TASK TO COMPLETE: Without leaving anything out, print every line of the data.

Segment Start: PROVIDED RECORDS

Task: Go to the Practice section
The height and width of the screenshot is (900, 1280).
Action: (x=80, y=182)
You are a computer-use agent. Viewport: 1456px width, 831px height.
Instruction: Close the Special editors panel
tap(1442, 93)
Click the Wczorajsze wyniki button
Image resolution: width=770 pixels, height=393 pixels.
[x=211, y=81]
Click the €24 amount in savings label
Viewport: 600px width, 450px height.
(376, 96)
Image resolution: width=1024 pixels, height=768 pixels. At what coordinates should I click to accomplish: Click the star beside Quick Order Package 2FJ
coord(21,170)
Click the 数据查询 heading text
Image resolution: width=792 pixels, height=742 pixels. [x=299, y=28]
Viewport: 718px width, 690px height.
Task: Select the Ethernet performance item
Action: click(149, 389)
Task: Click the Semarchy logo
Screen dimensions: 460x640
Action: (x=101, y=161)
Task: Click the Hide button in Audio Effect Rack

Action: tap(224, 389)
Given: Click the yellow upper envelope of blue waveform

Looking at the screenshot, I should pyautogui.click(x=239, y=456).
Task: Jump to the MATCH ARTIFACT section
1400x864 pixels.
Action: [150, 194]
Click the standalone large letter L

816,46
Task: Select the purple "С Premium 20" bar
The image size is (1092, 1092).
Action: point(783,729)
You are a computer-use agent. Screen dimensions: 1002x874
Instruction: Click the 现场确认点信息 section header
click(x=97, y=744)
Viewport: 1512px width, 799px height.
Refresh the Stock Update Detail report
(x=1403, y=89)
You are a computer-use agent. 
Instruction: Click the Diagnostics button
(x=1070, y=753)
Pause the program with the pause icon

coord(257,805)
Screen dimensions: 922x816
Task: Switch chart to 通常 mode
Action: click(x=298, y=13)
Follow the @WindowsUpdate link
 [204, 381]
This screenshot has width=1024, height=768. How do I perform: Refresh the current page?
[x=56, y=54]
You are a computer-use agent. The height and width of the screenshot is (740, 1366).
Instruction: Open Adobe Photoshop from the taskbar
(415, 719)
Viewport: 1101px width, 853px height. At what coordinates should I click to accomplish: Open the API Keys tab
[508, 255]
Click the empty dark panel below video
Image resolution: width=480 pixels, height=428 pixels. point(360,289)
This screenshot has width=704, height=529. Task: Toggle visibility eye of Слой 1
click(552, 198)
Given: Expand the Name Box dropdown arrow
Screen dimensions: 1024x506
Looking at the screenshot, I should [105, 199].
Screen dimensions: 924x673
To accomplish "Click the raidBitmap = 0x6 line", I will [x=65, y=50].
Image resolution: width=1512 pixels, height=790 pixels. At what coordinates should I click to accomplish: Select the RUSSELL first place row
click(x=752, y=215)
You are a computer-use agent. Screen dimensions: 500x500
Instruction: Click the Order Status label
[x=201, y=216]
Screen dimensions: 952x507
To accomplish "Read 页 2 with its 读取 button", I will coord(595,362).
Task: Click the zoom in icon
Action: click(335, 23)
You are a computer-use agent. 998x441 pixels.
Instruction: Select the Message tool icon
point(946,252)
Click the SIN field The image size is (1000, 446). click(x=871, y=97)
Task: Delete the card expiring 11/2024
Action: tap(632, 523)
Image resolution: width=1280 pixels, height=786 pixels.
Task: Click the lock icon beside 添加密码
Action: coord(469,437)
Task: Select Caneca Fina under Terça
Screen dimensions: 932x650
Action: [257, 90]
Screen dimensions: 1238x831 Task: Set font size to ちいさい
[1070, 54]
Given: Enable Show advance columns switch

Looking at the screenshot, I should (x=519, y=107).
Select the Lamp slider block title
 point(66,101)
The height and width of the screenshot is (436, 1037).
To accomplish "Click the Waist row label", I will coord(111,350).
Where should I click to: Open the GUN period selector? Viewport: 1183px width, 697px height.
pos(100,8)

Segment End: PROVIDED RECORDS

RESPONSE TO THE TASK:
Task: Go to the Practice section
The height and width of the screenshot is (900, 1280).
Action: (x=80, y=182)
You are a computer-use agent. Viewport: 1456px width, 831px height.
Instruction: Close the Special editors panel
tap(1442, 93)
Click the Wczorajsze wyniki button
Image resolution: width=770 pixels, height=393 pixels.
[x=211, y=81]
Click the €24 amount in savings label
Viewport: 600px width, 450px height.
(376, 96)
Image resolution: width=1024 pixels, height=768 pixels. At what coordinates should I click to accomplish: Click the star beside Quick Order Package 2FJ
coord(21,170)
Click the 数据查询 heading text
Image resolution: width=792 pixels, height=742 pixels. [x=299, y=28]
Viewport: 718px width, 690px height.
Task: Select the Ethernet performance item
Action: click(149, 389)
Task: Click the Semarchy logo
Screen dimensions: 460x640
Action: (x=101, y=161)
Task: Click the Hide button in Audio Effect Rack

Action: tap(224, 389)
Given: Click the yellow upper envelope of blue waveform

Looking at the screenshot, I should pyautogui.click(x=239, y=456).
Task: Jump to the MATCH ARTIFACT section
1400x864 pixels.
Action: [150, 194]
Click the standalone large letter L

816,46
Task: Select the purple "С Premium 20" bar
The image size is (1092, 1092).
Action: point(783,729)
You are a computer-use agent. Screen dimensions: 1002x874
Instruction: Click the 现场确认点信息 section header
click(x=97, y=744)
Viewport: 1512px width, 799px height.
Refresh the Stock Update Detail report
(x=1403, y=89)
You are a computer-use agent. 
Instruction: Click the Diagnostics button
(x=1070, y=753)
Pause the program with the pause icon

coord(257,805)
Screen dimensions: 922x816
Task: Switch chart to 通常 mode
Action: click(x=298, y=13)
Follow the @WindowsUpdate link
 [204, 381]
This screenshot has width=1024, height=768. How do I perform: Refresh the current page?
[x=56, y=54]
You are a computer-use agent. The height and width of the screenshot is (740, 1366).
Instruction: Open Adobe Photoshop from the taskbar
(415, 719)
Viewport: 1101px width, 853px height. At what coordinates should I click to accomplish: Open the API Keys tab
[508, 255]
Click the empty dark panel below video
Image resolution: width=480 pixels, height=428 pixels. point(360,289)
This screenshot has width=704, height=529. Task: Toggle visibility eye of Слой 1
click(552, 198)
Given: Expand the Name Box dropdown arrow
Screen dimensions: 1024x506
Looking at the screenshot, I should [105, 199].
Screen dimensions: 924x673
To accomplish "Click the raidBitmap = 0x6 line", I will [x=65, y=50].
Image resolution: width=1512 pixels, height=790 pixels. At what coordinates should I click to accomplish: Select the RUSSELL first place row
click(x=752, y=215)
You are a computer-use agent. Screen dimensions: 500x500
Instruction: Click the Order Status label
[x=201, y=216]
Screen dimensions: 952x507
To accomplish "Read 页 2 with its 读取 button", I will coord(595,362).
Task: Click the zoom in icon
Action: click(335, 23)
You are a computer-use agent. 998x441 pixels.
Instruction: Select the Message tool icon
point(946,252)
Click the SIN field The image size is (1000, 446). click(x=871, y=97)
Task: Delete the card expiring 11/2024
Action: tap(632, 523)
Image resolution: width=1280 pixels, height=786 pixels.
Task: Click the lock icon beside 添加密码
Action: coord(469,437)
Task: Select Caneca Fina under Terça
Screen dimensions: 932x650
Action: [257, 90]
Screen dimensions: 1238x831 Task: Set font size to ちいさい
[1070, 54]
Given: Enable Show advance columns switch

Looking at the screenshot, I should (x=519, y=107).
Select the Lamp slider block title
 point(66,101)
The height and width of the screenshot is (436, 1037).
To accomplish "Click the Waist row label", I will coord(111,350).
Where should I click to: Open the GUN period selector? Viewport: 1183px width, 697px height.
pos(100,8)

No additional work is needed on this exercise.